» **The input**:

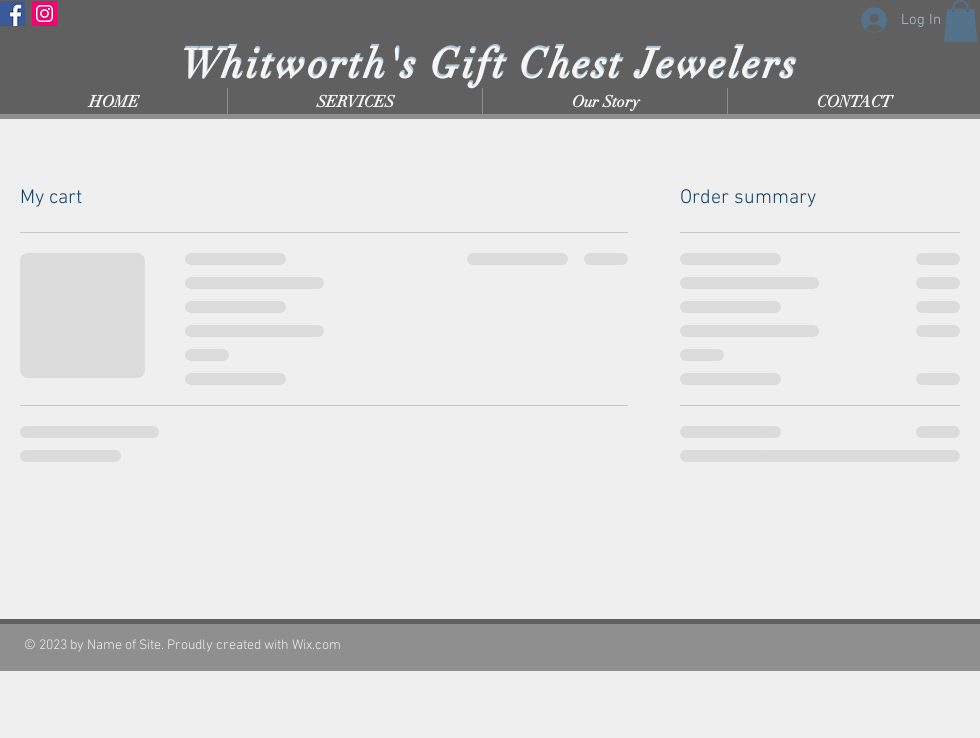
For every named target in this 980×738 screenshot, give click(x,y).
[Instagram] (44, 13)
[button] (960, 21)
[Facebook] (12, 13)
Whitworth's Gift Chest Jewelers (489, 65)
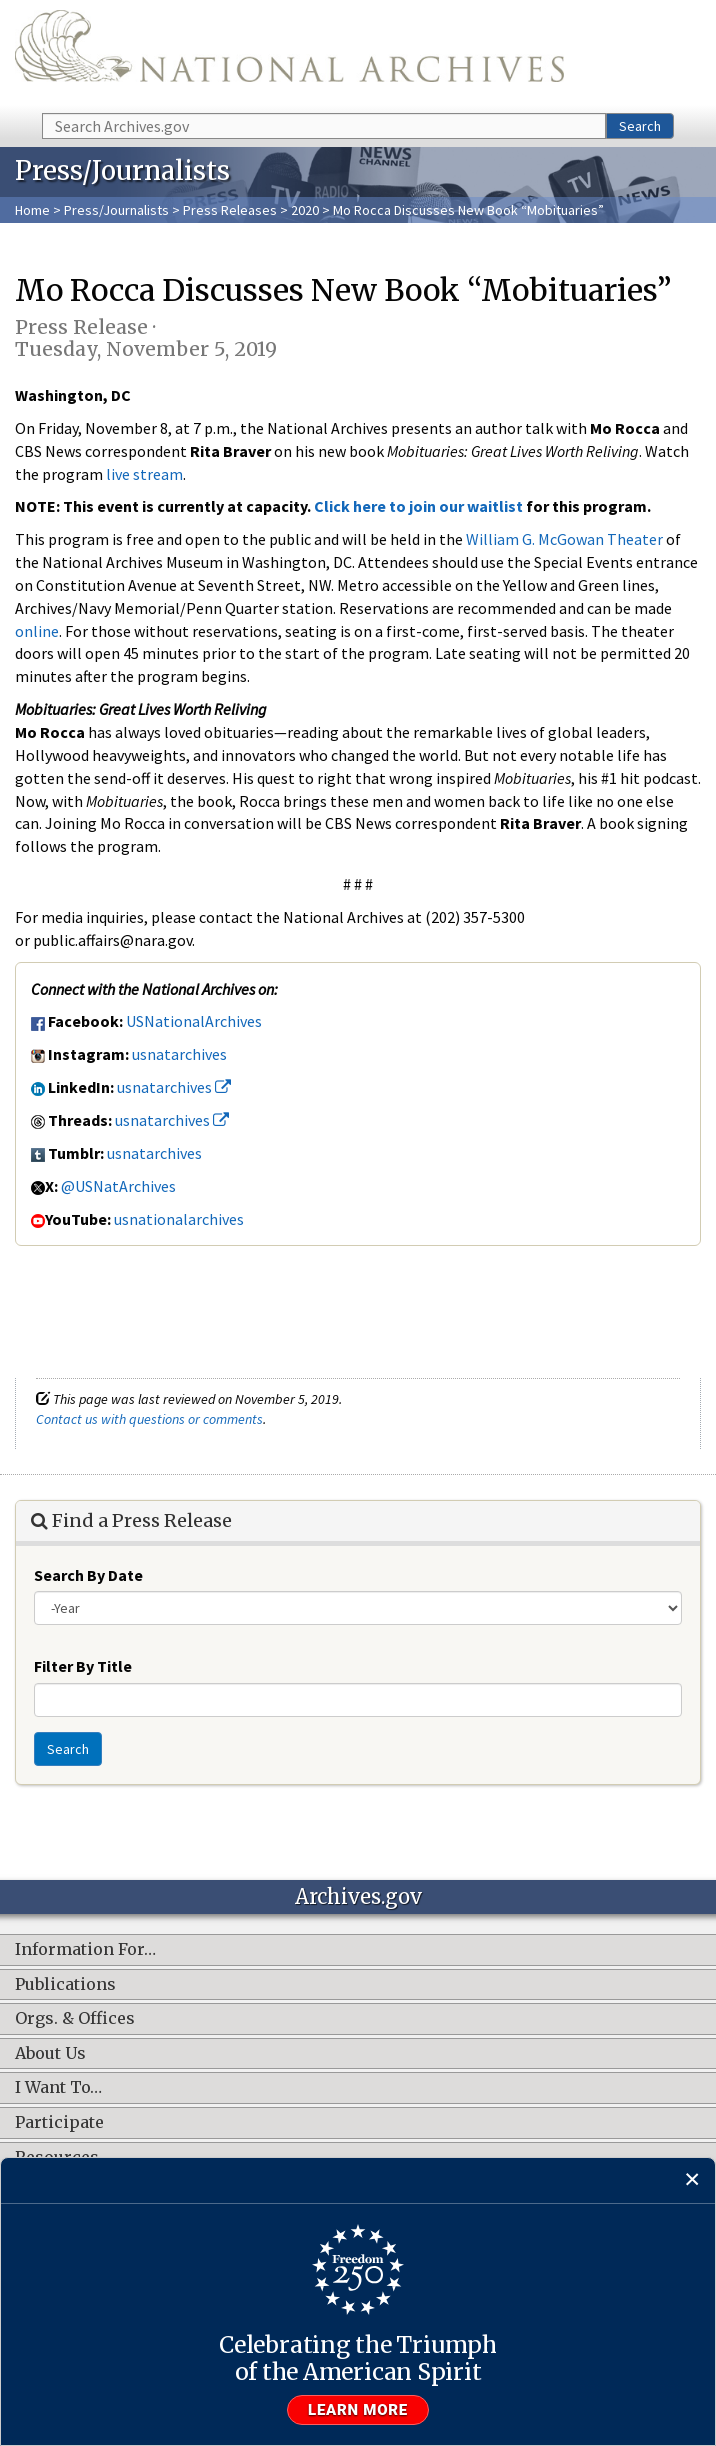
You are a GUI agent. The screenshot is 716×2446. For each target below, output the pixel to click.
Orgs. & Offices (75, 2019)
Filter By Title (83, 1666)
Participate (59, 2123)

» **Problem statement**:
Shift every click coordinate in the answers by adding 126 to each number, then write out all lines of these records again, requests included. Leave the pictures out.

» **Solution**:
For every named target in this 980×738 screenshot, give click(x,y).
[Instagram] (170, 139)
[button] (1086, 147)
[Facebook] (138, 139)
Whitworth's Gift Chest Jewelers (615, 191)
You are a GUI agent. The screenshot is 716×2446. For each target below, output the pixel to click.
Orgs. & Offices (201, 2145)
Filter By Title (209, 1792)
Participate (185, 2249)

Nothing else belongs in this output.